---------- EXERCISE MATERIALS
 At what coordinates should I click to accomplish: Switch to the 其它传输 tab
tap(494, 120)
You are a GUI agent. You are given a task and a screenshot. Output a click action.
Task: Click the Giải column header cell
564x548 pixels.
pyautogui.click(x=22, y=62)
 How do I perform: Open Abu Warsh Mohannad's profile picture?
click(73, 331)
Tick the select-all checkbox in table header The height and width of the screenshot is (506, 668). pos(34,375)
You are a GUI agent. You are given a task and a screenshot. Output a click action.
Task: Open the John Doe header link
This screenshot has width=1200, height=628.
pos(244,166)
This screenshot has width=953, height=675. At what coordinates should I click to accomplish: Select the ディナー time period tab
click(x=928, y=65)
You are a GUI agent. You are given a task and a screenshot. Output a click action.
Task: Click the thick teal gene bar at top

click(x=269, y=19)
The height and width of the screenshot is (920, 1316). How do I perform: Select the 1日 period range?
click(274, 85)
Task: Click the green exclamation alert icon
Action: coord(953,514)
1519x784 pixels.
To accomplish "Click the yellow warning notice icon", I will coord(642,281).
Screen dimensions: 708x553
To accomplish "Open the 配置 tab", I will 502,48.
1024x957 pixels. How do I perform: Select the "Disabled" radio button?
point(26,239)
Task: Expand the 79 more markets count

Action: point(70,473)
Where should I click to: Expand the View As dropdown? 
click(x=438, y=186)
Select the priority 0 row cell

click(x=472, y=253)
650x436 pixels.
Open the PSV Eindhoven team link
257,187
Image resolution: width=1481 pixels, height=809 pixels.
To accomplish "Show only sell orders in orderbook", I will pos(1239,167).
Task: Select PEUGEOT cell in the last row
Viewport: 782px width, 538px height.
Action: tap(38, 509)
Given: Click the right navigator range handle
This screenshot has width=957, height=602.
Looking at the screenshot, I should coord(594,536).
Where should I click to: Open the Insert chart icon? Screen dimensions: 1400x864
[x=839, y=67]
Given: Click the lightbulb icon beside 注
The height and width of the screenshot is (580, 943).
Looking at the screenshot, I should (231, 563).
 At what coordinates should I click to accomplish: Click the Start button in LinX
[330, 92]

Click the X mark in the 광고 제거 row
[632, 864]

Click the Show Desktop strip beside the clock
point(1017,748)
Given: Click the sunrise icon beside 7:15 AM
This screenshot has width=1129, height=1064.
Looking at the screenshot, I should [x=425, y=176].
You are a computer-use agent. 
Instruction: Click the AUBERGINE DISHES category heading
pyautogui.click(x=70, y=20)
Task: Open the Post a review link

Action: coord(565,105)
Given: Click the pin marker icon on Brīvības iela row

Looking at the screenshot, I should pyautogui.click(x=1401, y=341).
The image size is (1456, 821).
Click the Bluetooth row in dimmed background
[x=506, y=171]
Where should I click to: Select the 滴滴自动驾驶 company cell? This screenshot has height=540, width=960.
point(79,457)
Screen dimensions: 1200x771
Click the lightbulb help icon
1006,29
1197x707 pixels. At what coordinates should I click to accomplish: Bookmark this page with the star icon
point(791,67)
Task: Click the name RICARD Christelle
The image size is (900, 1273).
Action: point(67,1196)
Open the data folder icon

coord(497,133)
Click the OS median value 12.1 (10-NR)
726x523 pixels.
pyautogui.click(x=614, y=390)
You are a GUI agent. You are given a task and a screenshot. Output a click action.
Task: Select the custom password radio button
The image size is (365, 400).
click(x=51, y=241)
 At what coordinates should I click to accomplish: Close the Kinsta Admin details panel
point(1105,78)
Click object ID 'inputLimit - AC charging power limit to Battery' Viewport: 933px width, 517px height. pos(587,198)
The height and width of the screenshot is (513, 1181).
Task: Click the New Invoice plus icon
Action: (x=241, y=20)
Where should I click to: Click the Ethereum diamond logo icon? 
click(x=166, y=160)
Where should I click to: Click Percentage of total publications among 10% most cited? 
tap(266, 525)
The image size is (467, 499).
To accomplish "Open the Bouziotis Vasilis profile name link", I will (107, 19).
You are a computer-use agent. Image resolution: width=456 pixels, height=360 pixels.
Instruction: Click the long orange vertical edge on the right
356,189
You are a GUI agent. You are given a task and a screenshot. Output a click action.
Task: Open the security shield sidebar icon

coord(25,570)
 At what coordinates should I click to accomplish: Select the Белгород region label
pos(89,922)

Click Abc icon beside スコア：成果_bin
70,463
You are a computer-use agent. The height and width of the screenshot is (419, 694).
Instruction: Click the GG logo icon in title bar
--------------------
EXERCISE: Lines above that have "name": copy each of them.

ANSWER SPACE:
Task: Click the name RICARD Christelle
To accomplish "Open the Bouziotis Vasilis profile name link", I will (107, 19).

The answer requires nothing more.